• **YOUR INSTRUCTIONS**
Word-for-word repetition of the records below is needed, but only from the line holding "Screen dimensions: 1497x812" through the final line, with pictures excluded.

• **RECORDS FOR THIS EXERCISE**
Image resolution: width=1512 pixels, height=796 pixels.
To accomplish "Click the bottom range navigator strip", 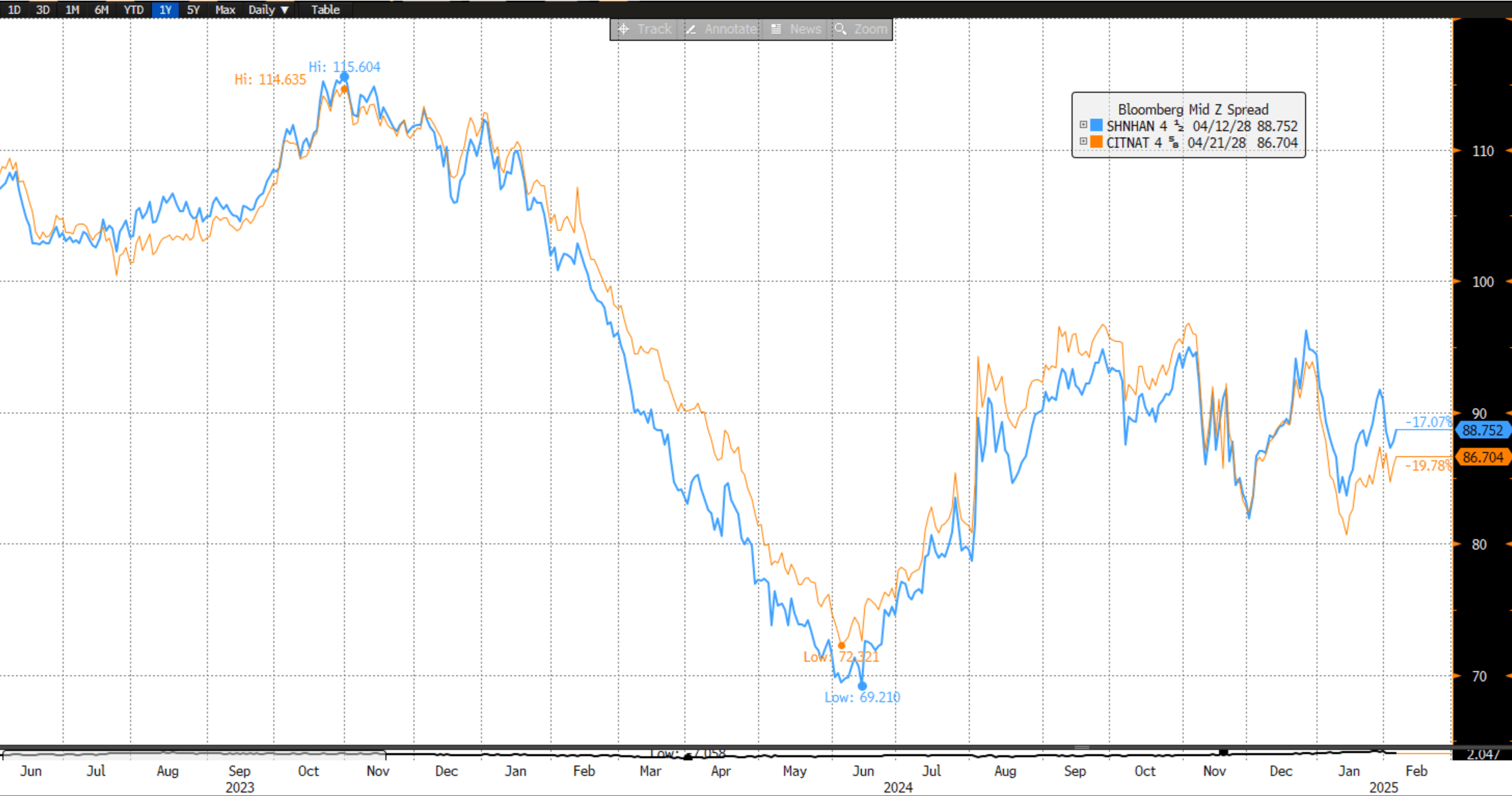I will [727, 754].
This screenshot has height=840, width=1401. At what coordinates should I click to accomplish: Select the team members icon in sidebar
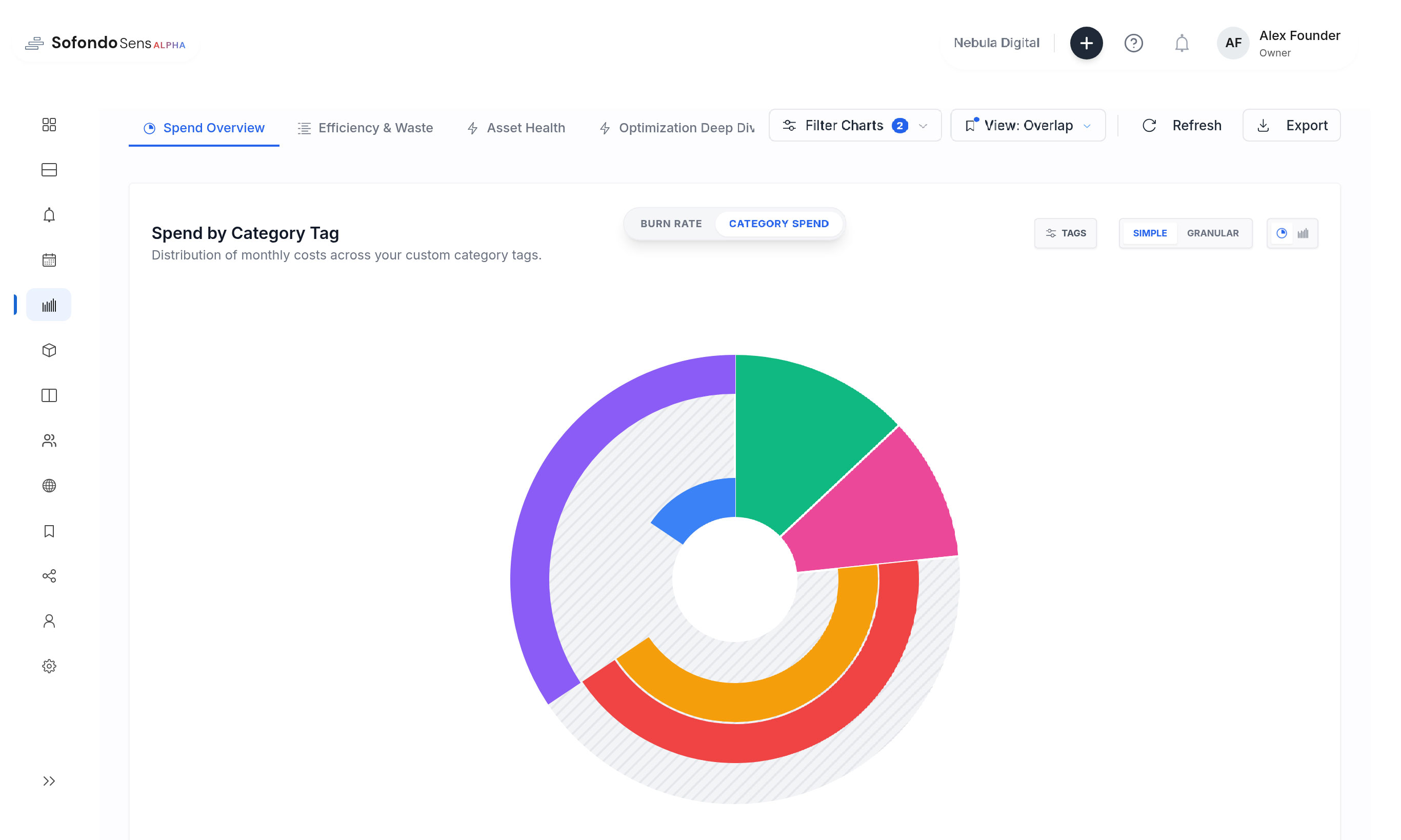click(x=49, y=441)
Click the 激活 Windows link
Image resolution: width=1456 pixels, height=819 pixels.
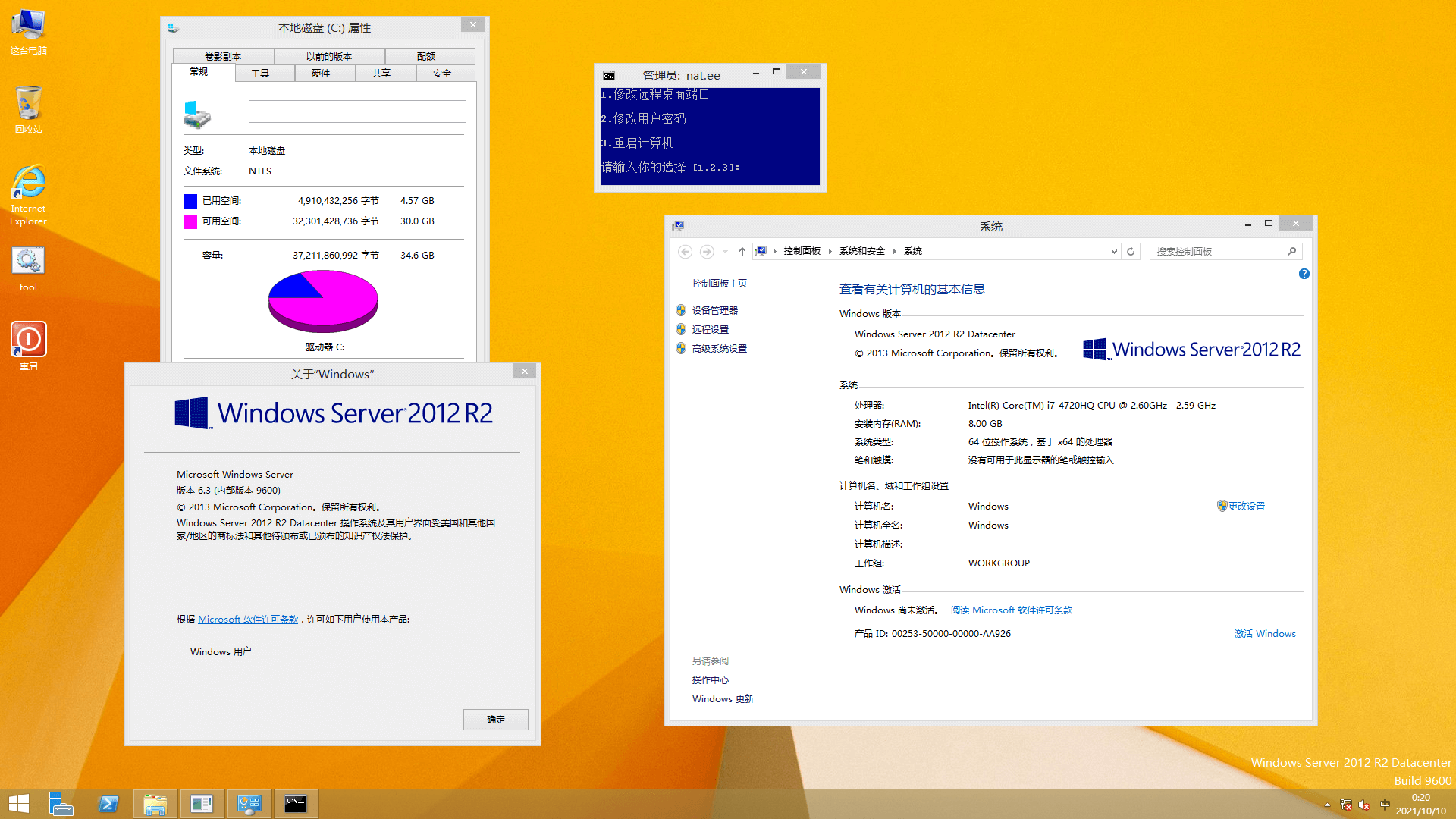pyautogui.click(x=1264, y=634)
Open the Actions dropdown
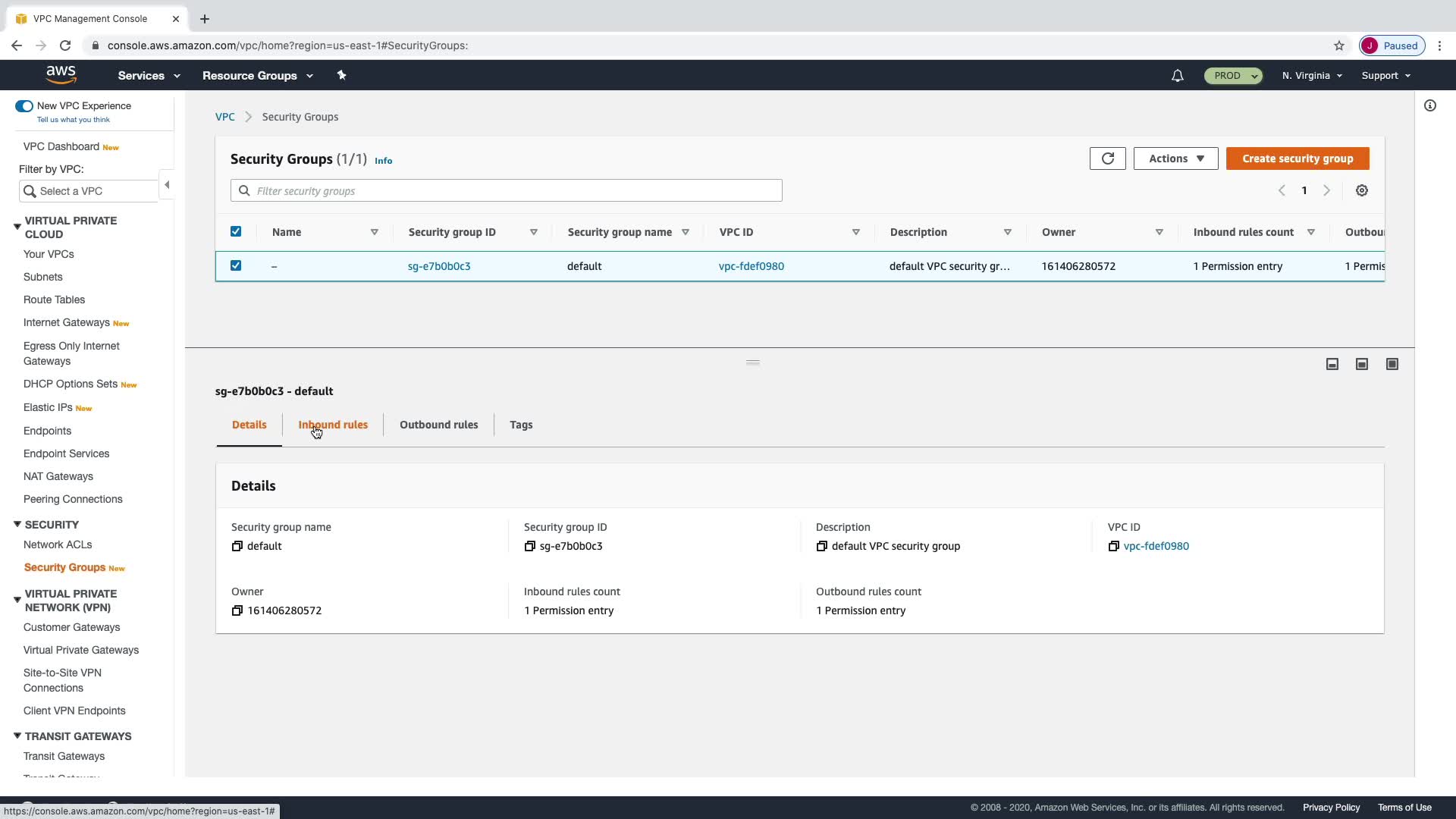 1175,158
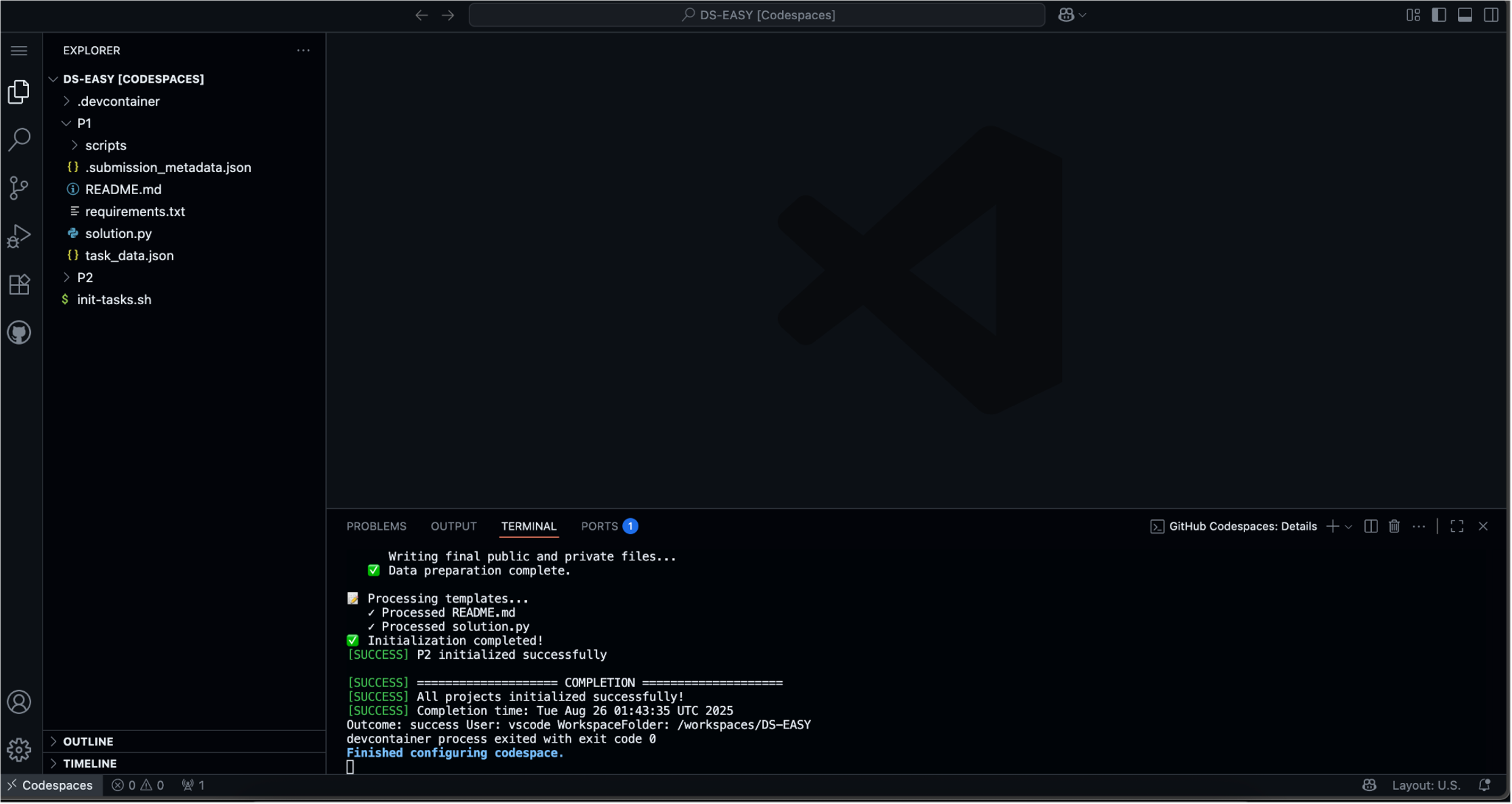Expand the OUTLINE section
Image resolution: width=1512 pixels, height=804 pixels.
[x=88, y=742]
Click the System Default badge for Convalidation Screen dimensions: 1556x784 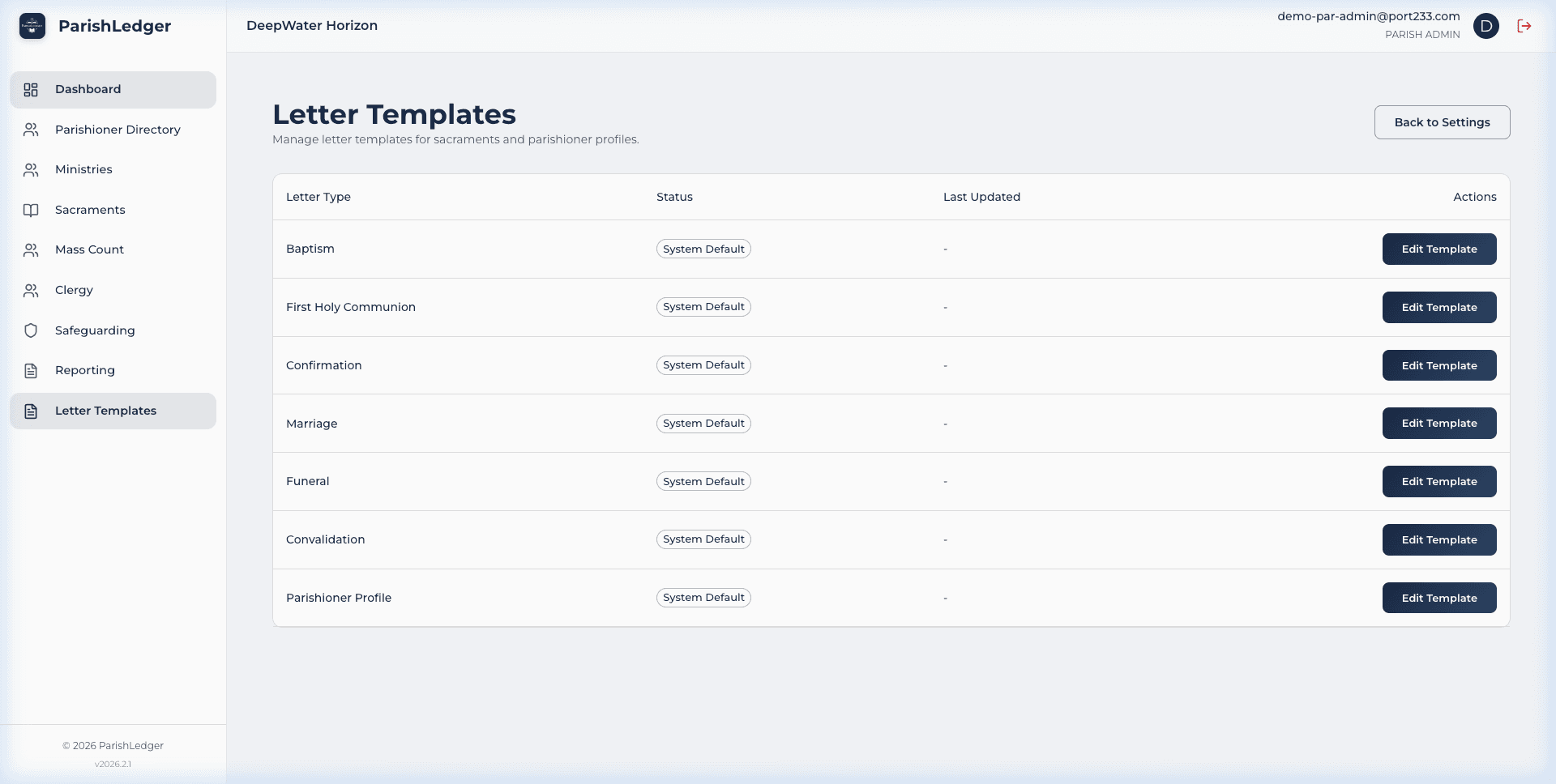703,539
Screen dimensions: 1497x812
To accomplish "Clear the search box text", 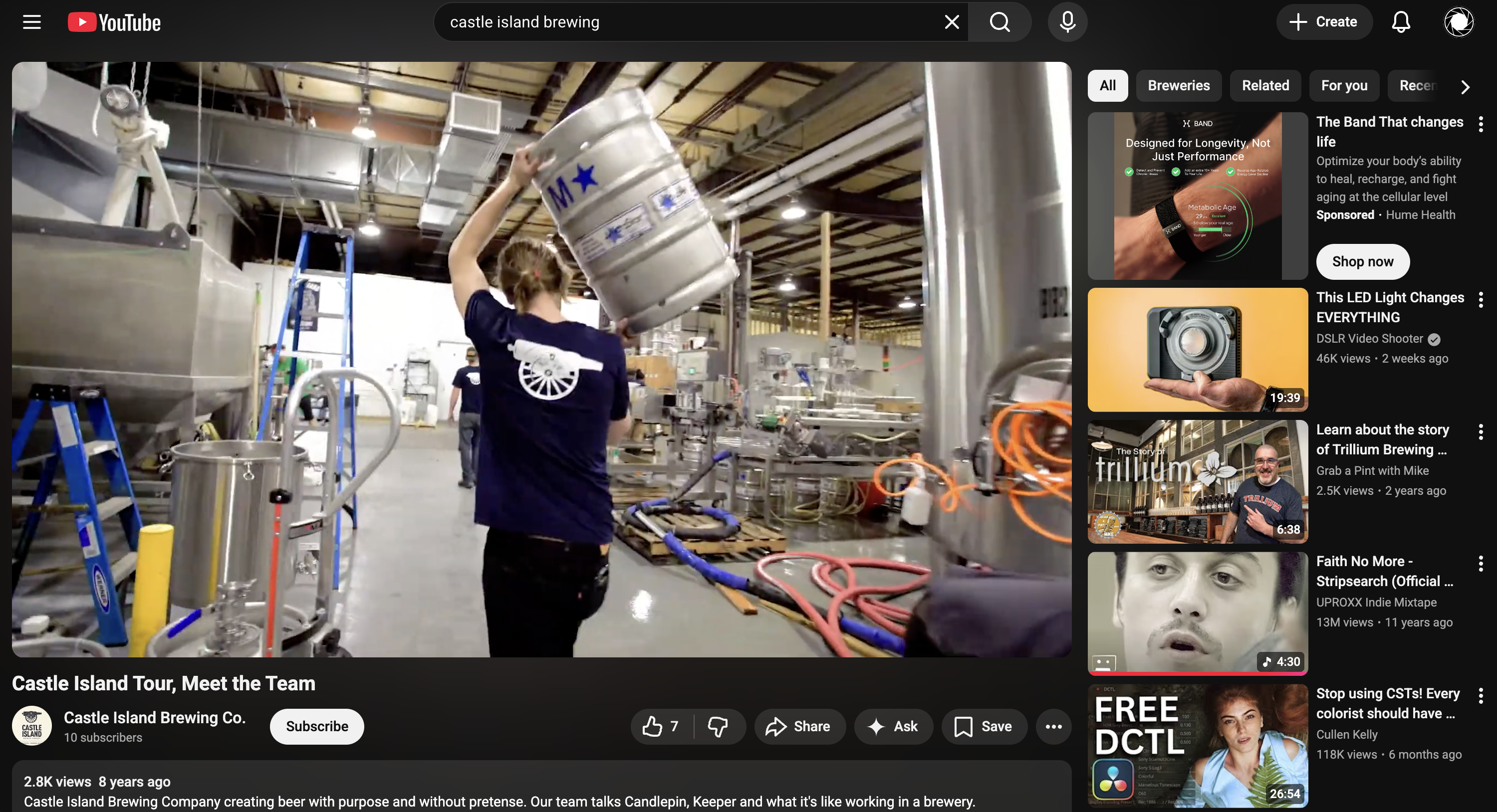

• **EXPECTED ANSWER**
Screen dimensions: 1497x812
To accomplish "Clear the search box text", 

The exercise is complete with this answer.